» Data for the task
◆ ◆ ◆ ◆ ◆

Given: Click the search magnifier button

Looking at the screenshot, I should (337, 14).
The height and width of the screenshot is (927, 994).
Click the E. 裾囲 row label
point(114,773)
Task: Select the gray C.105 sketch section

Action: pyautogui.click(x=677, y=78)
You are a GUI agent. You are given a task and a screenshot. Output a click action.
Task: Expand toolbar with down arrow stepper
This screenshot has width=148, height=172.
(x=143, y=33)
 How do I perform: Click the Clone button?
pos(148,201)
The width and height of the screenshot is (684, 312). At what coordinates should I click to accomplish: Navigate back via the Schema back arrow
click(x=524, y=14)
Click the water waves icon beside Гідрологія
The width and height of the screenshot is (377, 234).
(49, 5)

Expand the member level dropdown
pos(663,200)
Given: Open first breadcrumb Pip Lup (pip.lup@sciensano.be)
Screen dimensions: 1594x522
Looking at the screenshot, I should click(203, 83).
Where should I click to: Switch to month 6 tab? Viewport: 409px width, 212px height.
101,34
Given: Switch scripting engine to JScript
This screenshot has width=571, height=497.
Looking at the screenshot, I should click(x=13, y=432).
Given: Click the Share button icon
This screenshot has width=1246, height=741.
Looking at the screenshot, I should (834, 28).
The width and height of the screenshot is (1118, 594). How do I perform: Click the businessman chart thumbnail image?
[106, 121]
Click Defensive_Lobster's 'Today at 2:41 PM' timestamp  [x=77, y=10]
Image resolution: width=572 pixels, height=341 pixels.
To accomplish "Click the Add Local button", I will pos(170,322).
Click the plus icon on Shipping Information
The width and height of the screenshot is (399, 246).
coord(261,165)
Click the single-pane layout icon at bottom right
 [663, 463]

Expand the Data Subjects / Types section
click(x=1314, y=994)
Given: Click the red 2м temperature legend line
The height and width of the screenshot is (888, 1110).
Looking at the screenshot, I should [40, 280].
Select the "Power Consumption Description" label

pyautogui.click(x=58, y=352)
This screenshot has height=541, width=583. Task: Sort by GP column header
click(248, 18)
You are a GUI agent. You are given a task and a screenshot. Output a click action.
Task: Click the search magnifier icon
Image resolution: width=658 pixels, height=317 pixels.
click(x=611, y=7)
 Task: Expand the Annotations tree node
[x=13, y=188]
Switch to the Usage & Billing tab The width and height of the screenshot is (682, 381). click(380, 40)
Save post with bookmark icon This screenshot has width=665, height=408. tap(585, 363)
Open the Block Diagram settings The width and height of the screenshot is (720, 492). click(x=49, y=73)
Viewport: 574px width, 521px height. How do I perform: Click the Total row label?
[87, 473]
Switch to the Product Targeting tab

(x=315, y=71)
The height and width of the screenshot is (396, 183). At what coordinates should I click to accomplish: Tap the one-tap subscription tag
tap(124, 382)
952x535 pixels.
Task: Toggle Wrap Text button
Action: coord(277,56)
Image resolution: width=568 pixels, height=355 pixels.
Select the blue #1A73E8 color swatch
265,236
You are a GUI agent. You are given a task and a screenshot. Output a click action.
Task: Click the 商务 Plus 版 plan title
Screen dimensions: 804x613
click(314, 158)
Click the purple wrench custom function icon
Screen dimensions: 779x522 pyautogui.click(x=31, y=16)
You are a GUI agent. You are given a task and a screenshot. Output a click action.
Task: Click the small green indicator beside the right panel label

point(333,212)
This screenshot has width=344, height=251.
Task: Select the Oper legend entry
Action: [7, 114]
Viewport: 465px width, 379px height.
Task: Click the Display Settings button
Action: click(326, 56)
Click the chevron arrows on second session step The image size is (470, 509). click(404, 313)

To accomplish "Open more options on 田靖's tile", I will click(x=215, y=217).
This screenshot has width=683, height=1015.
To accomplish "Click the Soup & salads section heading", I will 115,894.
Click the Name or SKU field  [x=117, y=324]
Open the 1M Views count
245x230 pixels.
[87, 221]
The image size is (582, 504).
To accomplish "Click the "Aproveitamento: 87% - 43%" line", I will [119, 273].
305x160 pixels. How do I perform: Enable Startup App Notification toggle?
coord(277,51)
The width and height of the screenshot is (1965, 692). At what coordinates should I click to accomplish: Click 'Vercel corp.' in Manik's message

◆ ◆ ◆ ◆ ◆

The answer must consist of every line above that contains the word "size".

Click the chevron arrows on second session step The image size is (470, 509). click(404, 313)
The image size is (582, 504).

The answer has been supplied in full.